Selon l’étude exclusive
SeLoger, depuis 2020, les Français ont perdu une pièce à l’achat.
Entre les municipales de 2020 et celles de 2026, le marché immobilier a connu deux phases distinctes : une période de forte dynamique portée par des taux historiquement bas et de nouvelles préférences post-Covid, puis un changement de régime à partir de 2023 avec la remontée rapide des taux d’intérêt, qui a réduit la capacité d’emprunt des ménages.
Conséquence : l’achat est devenu plus difficile, une partie de la
demande s’est reportée vers la location et les tensions se sont accrues à
l’échelle locale.
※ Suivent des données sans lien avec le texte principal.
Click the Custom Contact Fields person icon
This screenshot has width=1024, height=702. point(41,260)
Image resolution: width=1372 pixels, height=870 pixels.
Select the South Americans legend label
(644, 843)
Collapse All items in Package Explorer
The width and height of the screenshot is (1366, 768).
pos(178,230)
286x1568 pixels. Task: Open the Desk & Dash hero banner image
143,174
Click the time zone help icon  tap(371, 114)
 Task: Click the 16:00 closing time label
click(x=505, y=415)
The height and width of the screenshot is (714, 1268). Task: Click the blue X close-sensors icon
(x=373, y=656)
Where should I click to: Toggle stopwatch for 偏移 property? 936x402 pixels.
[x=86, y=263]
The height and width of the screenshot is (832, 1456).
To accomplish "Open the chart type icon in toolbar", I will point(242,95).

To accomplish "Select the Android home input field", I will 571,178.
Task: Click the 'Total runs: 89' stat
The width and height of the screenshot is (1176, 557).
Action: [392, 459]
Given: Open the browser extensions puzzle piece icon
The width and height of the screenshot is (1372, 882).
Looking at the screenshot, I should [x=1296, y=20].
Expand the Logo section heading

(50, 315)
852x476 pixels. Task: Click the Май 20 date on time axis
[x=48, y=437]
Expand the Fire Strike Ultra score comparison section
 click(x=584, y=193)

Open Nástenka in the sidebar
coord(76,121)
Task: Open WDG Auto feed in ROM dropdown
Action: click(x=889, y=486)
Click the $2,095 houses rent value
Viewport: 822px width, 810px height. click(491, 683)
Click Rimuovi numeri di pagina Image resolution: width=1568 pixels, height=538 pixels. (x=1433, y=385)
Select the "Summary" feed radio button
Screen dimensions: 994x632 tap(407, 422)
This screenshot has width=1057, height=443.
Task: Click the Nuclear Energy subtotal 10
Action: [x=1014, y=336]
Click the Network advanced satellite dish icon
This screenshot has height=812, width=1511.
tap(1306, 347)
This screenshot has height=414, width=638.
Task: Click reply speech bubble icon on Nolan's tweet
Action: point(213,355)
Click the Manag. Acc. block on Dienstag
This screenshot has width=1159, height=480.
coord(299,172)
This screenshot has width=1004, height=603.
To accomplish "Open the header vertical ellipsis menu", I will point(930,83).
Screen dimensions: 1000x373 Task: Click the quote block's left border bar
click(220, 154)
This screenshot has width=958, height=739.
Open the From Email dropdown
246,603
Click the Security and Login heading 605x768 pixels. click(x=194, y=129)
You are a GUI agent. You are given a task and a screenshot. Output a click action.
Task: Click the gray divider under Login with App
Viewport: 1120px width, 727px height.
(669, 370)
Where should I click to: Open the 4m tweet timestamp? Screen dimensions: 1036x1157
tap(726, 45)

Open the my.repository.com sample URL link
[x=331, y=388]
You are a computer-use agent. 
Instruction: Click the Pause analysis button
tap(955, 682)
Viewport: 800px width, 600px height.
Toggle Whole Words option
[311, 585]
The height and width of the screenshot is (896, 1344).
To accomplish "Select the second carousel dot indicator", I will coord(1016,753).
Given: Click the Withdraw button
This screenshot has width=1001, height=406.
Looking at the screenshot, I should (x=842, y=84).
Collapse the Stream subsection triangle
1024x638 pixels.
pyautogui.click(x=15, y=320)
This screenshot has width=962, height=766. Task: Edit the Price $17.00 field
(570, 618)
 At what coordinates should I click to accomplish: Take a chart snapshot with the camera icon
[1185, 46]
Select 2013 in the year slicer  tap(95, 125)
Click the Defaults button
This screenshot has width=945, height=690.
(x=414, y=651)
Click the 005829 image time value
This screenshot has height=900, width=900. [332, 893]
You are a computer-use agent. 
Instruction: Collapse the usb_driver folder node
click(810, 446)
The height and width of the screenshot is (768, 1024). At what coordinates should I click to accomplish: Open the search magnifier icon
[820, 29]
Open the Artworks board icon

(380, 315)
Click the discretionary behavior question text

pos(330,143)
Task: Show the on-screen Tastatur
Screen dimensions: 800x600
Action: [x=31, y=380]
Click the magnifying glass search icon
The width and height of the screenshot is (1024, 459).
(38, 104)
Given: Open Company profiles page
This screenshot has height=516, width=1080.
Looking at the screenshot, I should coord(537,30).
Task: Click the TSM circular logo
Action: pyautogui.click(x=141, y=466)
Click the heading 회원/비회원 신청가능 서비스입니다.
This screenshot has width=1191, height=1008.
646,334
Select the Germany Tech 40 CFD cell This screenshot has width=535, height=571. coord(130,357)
A quelques jours du premier tour des élections municipales,
zoom sur la situation immobilière des Français depuis celles de 2020.

Essentiel à retenir
• Entre 2020 et 2026, les prix ont progressé en
moyenne de +14,4 %, avec une forte hausse entre 2020 et 2023 (+16,7 %), suivie
d’un léger recul depuis 2023 (-1,9 %) sous l’effet de la remontée des taux.
• Les ménages ont perdu en moyenne -11m² depuis
2020 (soit plus d’une pièce), malgré une hausse des revenus moyenne de +22 %,
principalement en raison de la baisse de leur capacité d’emprunt liée à la
hausse des taux.
• Les loyers ont augmenté plus modérément entre
2020 et 2023 (+5,8 %), avant d’accélérer depuis 2023 (+8,1 %), dans un contexte
de report d’une partie des ménages exclus de l’achat.
• Si la majorité des grandes villes
enregistrent une baisse du pouvoir d’achat immobilier, Paris et Lyon font
exception (+2 m² et +3 m²). À l’inverse, Quimper et Le Mans enregistrent la
perte de pouvoir d’achat immobilier la plus importante avec chacune une perte
de -41m² entre 2020 et 2026.
• Côté location, les Lyonnais et les Bordelais gagnent environ +10 m² de pouvoir locatif. Quimper est la seule ville du top 50 enregistrant une perte de pouvoir locatif de -1m².